I'm a new snakemake user and struggling with a problem that I have yet to find an answer for from my googling efforts. I am attempting to merge vcf files (split by chromosome) from several different WGS datasets into a single vcf file per chromosome using "bcftools merge". My script structure is as follows.

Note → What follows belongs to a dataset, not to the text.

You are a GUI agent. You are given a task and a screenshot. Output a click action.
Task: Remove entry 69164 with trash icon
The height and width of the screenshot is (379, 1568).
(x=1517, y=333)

A .tsv file ('input_files.tsv') where the user can supply the path and prefix of each dataset:
path prefix
/path/to/d1/ dataset1_Chr
/path/to/d2/ dataset2_Chr
where the files in each folder would look like this:
/path/to/d1/dataset1_Chr01.vcf.gz
/path/to/d1/dataset1_Chr02.vcf.gz
/path/to/d2/dataset2_Chr01.vcf.gz
/path/to/d2/dataset2_Chr02.vcf.gz
I have snakefile that looks similar to this:
import pandas as pd
input_files = pd.read_tsv('input_files.tsv')
rule merge_vcf:
input: ????
output: "merged_Chr{num}.vcf"
shell: "bcftools merge {input} -o {output}"
My question is two-fold:
1) How can I construct the input and output filenames such that snakemake will sequentially merge the Chr01 files for all datasets together, then merge the Chr02 files for each dataset together, and so on.... without merging Chr01+Chr02 into the same file.
2) Since the merge for each chromosome is independent of other chromosomes, I would like to perform these in parallel (I'm using a SLURM workload manager on a HPC cluster here). I came across the "group" parameter in the snakemake docs, however, it's unclear to me if this parameter does what I want.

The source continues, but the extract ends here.